Most Important – often ignored by the staff-team

  • What words create the greatest engagement or stimulate questions from the customer? Don’t sell rather answer questions
  • What is the customer really interested in?

The Value Proposition if used properly can;

  • ELIMINATE or reduce competition.
  • Set forth things that make you the only choice.
  • Create competitive advantage

Once again – It’s staff-team education and training. Believe you are the best then become the best.

The Commodity Perception & Value Propositions

If you can’t separate features and benefits from the real value you create for your customers, you will not overcome the “Commodity Perception”. Remember, if you can’t overcome the commodity perception, then price becomes the major determining factor your customer will use in his buying decision. On the other hand, if you can identify your real value propositions and make them clear to your customers by providing solutions, price is rarely an issue.
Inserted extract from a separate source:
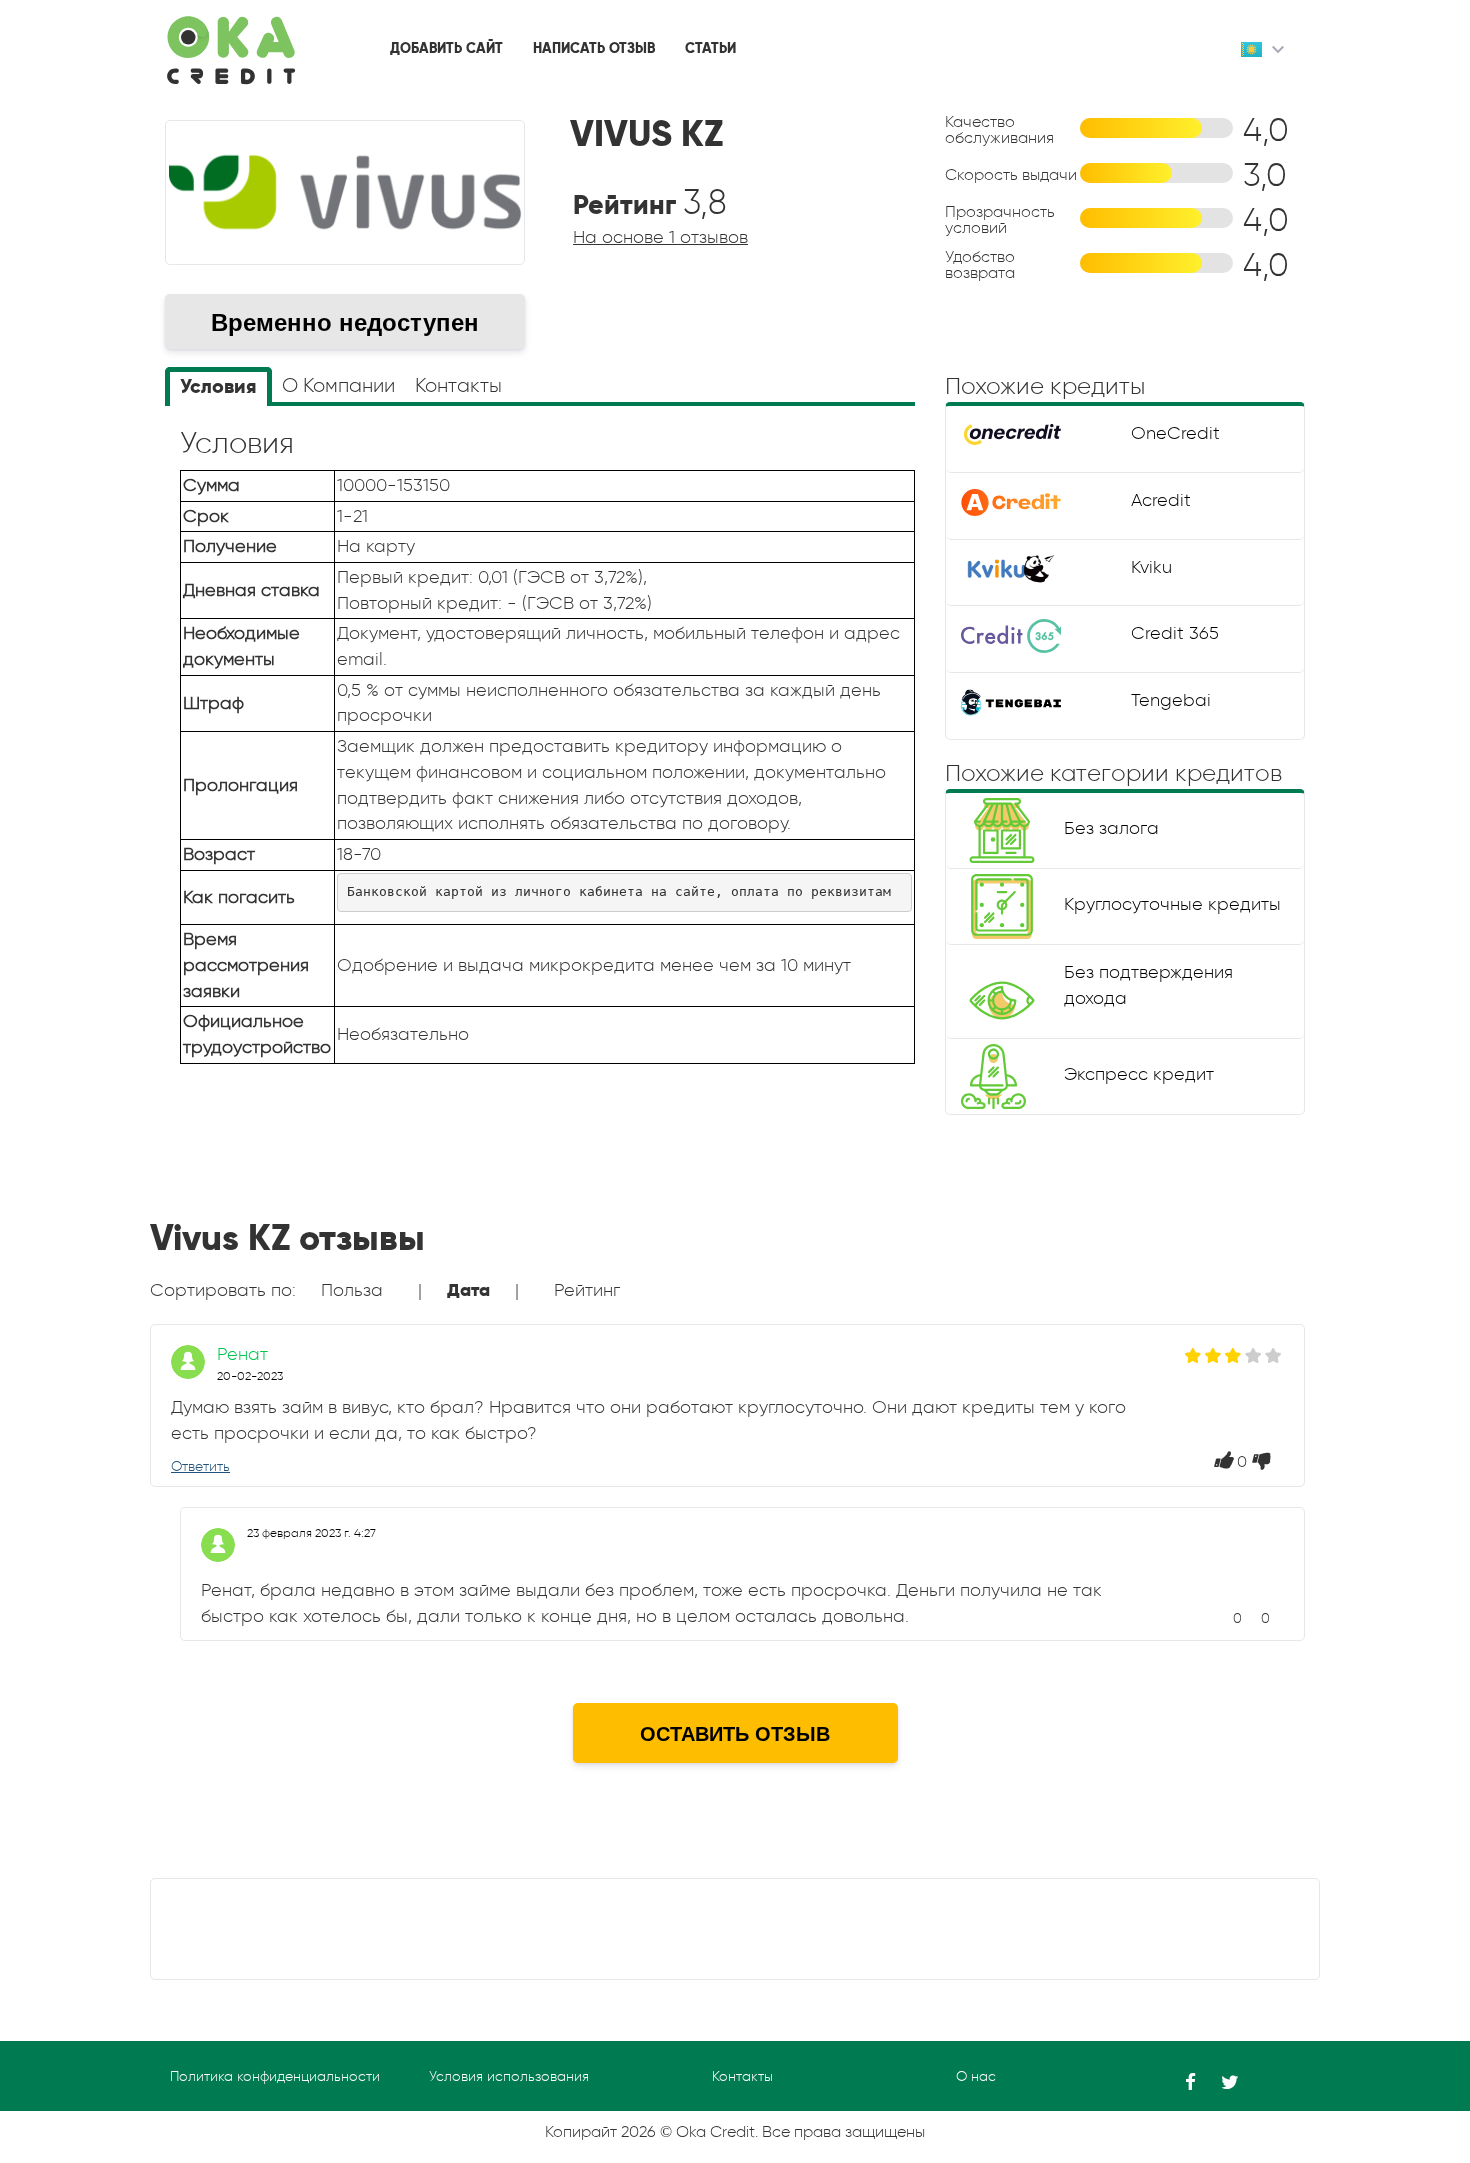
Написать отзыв (594, 48)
Value added must become not only a common term but it must become engrained in your culture. Every decision you make should consider the question WIIFMC? (What’s in it for my customer) Take a good look at your own business and at your competitors. What do you offer that adds value to what you sell? Ideally, it will be added value that your competitors cannot easily duplicate in their own offerings, and it will not add to the cost of the basic product or service. It will be based on your true core competencies.

How Do We Sell Our Value Proposition?

  • Separate selling from problem solving
  • Take all of your industry experience and knowledge to understand the customers need
  • Present alternative solutions—define your value propositions in terms of WIIFTC and let the Customer decide
  • Apply your knowledge and experience to the customer’s point of view.
Value can be added through process, technical support, design assistance, inventory management, cost effectiveness, training and leveraging your core competencies. However, to create real competitive advantage you must have a staff that understands and executes best practices that focus on profitable growth and increased market share. That does not mean that every staff person has to be a super star but it does mean that your staff have to understand value added, your value propositions and be able to teach the customer the difference between price and cost.

 

Answer the following questions as thought stimulators.
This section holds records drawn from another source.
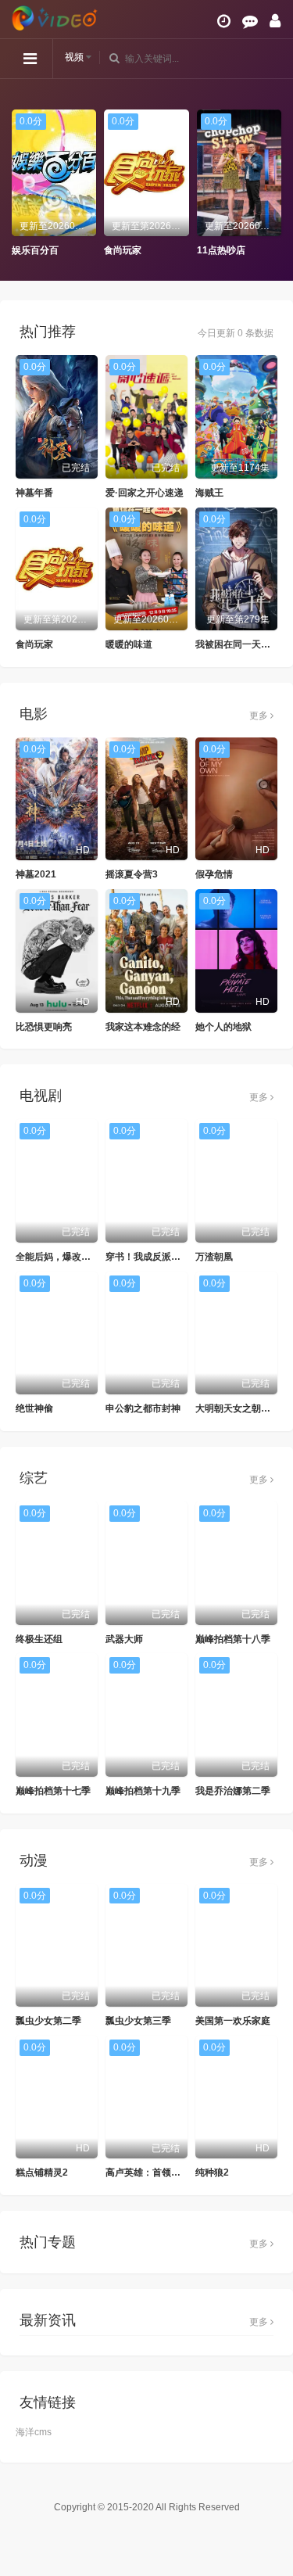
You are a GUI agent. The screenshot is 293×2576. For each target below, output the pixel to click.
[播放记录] (223, 21)
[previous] (19, 183)
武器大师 (124, 1639)
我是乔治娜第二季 (232, 1790)
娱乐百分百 (35, 250)
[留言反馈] (250, 21)
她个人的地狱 (223, 1026)
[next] (273, 183)
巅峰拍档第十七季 (53, 1790)
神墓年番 (34, 492)
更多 (259, 715)
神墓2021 (36, 874)
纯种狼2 (212, 2172)
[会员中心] (275, 21)
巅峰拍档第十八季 (232, 1639)
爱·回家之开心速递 (144, 492)
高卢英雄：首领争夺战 (152, 2172)
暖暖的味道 (128, 644)
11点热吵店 (221, 250)
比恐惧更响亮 (44, 1026)
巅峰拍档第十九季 (142, 1790)
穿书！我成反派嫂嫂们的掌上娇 (171, 1256)
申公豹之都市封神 (142, 1408)
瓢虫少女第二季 (48, 2020)
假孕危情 (214, 874)
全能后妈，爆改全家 (58, 1256)
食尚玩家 (122, 250)
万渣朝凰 (214, 1256)
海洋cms (34, 2432)
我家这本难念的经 (142, 1026)
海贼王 (209, 492)
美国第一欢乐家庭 (232, 2020)
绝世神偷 (34, 1408)
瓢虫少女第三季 (138, 2020)
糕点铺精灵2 (42, 2172)
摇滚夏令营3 (131, 874)
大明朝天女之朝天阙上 (242, 1408)
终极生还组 (39, 1639)
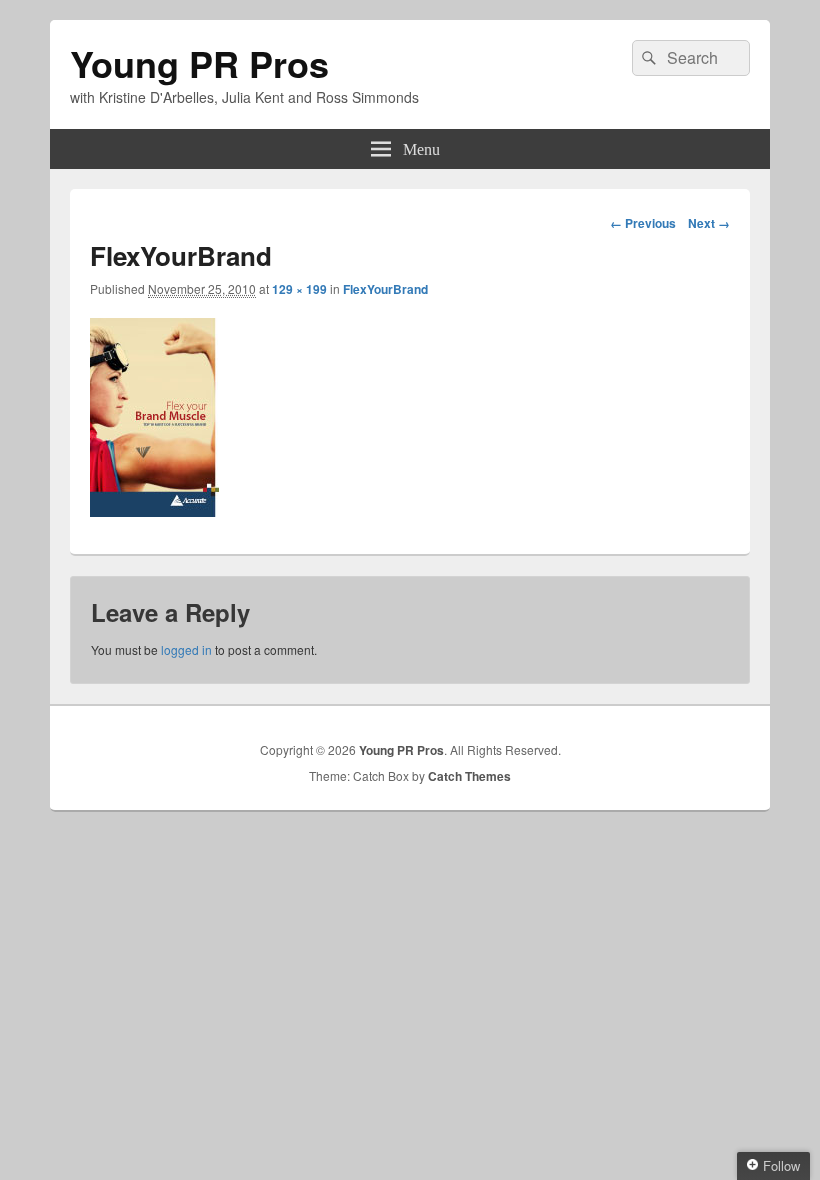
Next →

  1. Can you educate the difference between price vs. cost? What makes the low price –high cost?
  2. How committed are you to your industry?
  3. How well do you know your customers objectives
  4. How adept are you at identifying indecision
  5. Are you more concerned with your customer’s success?
  6. How well do you accept personal responsibility for failures?
  7. Do you know your four largest markets?
  8. What are the 3 largest sources of indecision in your customers lives?
  9. What are your customers’ WANT and NEED?
  10. What are you doing with that knowledge?

Discuss these questions with your key staff in a brain storming session or during one on one coaching sessions and you may uncover opportunity for improved results. Taken (with permission) from excerpts from the CEO Strategist.